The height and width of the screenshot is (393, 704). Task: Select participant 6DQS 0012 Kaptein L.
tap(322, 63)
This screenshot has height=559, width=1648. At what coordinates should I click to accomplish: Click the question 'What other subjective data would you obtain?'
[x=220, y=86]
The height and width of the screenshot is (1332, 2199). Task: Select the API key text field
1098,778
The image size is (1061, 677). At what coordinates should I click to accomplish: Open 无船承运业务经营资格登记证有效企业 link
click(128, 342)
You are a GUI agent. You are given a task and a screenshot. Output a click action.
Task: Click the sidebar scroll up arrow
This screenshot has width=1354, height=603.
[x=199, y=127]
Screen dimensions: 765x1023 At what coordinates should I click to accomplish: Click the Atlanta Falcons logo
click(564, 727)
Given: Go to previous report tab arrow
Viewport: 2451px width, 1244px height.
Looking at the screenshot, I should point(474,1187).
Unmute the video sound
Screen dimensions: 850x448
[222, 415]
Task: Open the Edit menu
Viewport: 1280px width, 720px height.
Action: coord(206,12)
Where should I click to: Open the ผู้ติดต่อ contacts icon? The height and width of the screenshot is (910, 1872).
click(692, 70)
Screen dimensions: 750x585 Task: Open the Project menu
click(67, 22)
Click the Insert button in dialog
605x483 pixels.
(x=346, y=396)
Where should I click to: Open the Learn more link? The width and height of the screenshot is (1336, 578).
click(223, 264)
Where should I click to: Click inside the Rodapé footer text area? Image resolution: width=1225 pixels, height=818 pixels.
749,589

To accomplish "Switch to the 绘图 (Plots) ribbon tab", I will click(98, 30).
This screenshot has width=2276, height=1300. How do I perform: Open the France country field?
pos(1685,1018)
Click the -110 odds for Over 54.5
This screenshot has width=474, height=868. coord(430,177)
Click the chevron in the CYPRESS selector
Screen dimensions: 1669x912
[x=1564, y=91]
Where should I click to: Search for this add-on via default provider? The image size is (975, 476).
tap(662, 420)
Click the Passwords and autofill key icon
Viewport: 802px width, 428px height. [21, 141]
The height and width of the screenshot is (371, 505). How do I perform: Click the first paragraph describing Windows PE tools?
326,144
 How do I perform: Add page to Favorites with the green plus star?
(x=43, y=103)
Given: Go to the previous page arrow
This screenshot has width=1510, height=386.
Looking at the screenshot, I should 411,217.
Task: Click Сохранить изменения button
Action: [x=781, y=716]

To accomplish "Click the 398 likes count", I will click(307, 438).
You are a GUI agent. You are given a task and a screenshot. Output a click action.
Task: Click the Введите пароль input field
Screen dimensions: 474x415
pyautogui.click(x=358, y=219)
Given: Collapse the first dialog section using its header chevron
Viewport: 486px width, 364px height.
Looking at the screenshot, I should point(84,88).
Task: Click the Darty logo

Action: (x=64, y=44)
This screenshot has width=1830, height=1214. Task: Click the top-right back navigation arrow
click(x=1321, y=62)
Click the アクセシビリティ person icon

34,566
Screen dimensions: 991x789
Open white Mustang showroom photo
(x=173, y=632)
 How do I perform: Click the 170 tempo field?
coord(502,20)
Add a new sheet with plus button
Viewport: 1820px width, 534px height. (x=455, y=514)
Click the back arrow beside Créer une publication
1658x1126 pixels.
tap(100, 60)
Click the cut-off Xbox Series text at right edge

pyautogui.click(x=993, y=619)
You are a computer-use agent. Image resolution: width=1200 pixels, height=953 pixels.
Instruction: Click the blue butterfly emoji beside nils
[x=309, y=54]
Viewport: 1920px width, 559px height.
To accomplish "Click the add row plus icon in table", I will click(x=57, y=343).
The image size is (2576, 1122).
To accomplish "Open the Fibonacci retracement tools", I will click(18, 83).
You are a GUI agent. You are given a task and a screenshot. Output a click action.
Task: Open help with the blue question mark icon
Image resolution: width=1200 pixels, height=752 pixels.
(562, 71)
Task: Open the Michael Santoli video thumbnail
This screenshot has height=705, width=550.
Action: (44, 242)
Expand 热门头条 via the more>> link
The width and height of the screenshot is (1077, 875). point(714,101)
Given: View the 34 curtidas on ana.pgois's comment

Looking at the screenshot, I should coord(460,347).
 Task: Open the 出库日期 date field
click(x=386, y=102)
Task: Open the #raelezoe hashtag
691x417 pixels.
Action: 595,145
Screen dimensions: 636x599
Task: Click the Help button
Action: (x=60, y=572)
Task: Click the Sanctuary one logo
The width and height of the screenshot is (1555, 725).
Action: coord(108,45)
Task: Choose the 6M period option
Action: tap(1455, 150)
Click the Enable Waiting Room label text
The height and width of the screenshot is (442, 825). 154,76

━━━

* Aim of the task *
Reproduce the data above exactly, line for line.

* Solution below *
The height and width of the screenshot is (393, 704). Task: Select participant 6DQS 0012 Kaptein L.
tap(322, 63)
This screenshot has height=559, width=1648. At what coordinates should I click to accomplish: Click the question 'What other subjective data would you obtain?'
[x=220, y=86]
The height and width of the screenshot is (1332, 2199). Task: Select the API key text field
1098,778
The image size is (1061, 677). At what coordinates should I click to accomplish: Open 无船承运业务经营资格登记证有效企业 link
click(128, 342)
You are a GUI agent. You are given a task and a screenshot. Output a click action.
Task: Click the sidebar scroll up arrow
This screenshot has width=1354, height=603.
[x=199, y=127]
Screen dimensions: 765x1023 At what coordinates should I click to accomplish: Click the Atlanta Falcons logo
click(564, 727)
Given: Go to previous report tab arrow
Viewport: 2451px width, 1244px height.
Looking at the screenshot, I should point(474,1187).
Unmute the video sound
Screen dimensions: 850x448
[222, 415]
Task: Open the Edit menu
Viewport: 1280px width, 720px height.
Action: coord(206,12)
Where should I click to: Open the ผู้ติดต่อ contacts icon? The height and width of the screenshot is (910, 1872).
click(692, 70)
Screen dimensions: 750x585 Task: Open the Project menu
click(67, 22)
Click the Insert button in dialog
605x483 pixels.
(x=346, y=396)
Where should I click to: Open the Learn more link? The width and height of the screenshot is (1336, 578).
click(223, 264)
Where should I click to: Click inside the Rodapé footer text area? Image resolution: width=1225 pixels, height=818 pixels.
749,589

To accomplish "Switch to the 绘图 (Plots) ribbon tab", I will click(98, 30).
This screenshot has width=2276, height=1300. How do I perform: Open the France country field?
pos(1685,1018)
Click the -110 odds for Over 54.5
This screenshot has width=474, height=868. coord(430,177)
Click the chevron in the CYPRESS selector
Screen dimensions: 1669x912
[x=1564, y=91]
Where should I click to: Search for this add-on via default provider? The image size is (975, 476).
tap(662, 420)
Click the Passwords and autofill key icon
Viewport: 802px width, 428px height. [21, 141]
The height and width of the screenshot is (371, 505). How do I perform: Click the first paragraph describing Windows PE tools?
326,144
 How do I perform: Add page to Favorites with the green plus star?
(x=43, y=103)
Given: Go to the previous page arrow
This screenshot has width=1510, height=386.
Looking at the screenshot, I should 411,217.
Task: Click Сохранить изменения button
Action: [x=781, y=716]

To accomplish "Click the 398 likes count", I will click(307, 438).
You are a GUI agent. You are given a task and a screenshot. Output a click action.
Task: Click the Введите пароль input field
Screen dimensions: 474x415
pyautogui.click(x=358, y=219)
Given: Collapse the first dialog section using its header chevron
Viewport: 486px width, 364px height.
Looking at the screenshot, I should point(84,88).
Task: Click the Darty logo

Action: (x=64, y=44)
This screenshot has width=1830, height=1214. Task: Click the top-right back navigation arrow
click(x=1321, y=62)
Click the アクセシビリティ person icon

34,566
Screen dimensions: 991x789
Open white Mustang showroom photo
(x=173, y=632)
 How do I perform: Click the 170 tempo field?
coord(502,20)
Add a new sheet with plus button
Viewport: 1820px width, 534px height. (x=455, y=514)
Click the back arrow beside Créer une publication
1658x1126 pixels.
tap(100, 60)
Click the cut-off Xbox Series text at right edge

pyautogui.click(x=993, y=619)
You are a computer-use agent. Image resolution: width=1200 pixels, height=953 pixels.
Instruction: Click the blue butterfly emoji beside nils
[x=309, y=54]
Viewport: 1920px width, 559px height.
To accomplish "Click the add row plus icon in table", I will click(x=57, y=343).
The image size is (2576, 1122).
To accomplish "Open the Fibonacci retracement tools", I will click(18, 83).
You are a GUI agent. You are given a task and a screenshot. Output a click action.
Task: Open help with the blue question mark icon
Image resolution: width=1200 pixels, height=752 pixels.
(562, 71)
Task: Open the Michael Santoli video thumbnail
This screenshot has height=705, width=550.
Action: (44, 242)
Expand 热门头条 via the more>> link
The width and height of the screenshot is (1077, 875). point(714,101)
Given: View the 34 curtidas on ana.pgois's comment

Looking at the screenshot, I should coord(460,347).
 Task: Open the 出库日期 date field
click(x=386, y=102)
Task: Open the #raelezoe hashtag
691x417 pixels.
Action: 595,145
Screen dimensions: 636x599
Task: Click the Help button
Action: (x=60, y=572)
Task: Click the Sanctuary one logo
The width and height of the screenshot is (1555, 725).
Action: coord(108,45)
Task: Choose the 6M period option
Action: tap(1455, 150)
Click the Enable Waiting Room label text
The height and width of the screenshot is (442, 825). 154,76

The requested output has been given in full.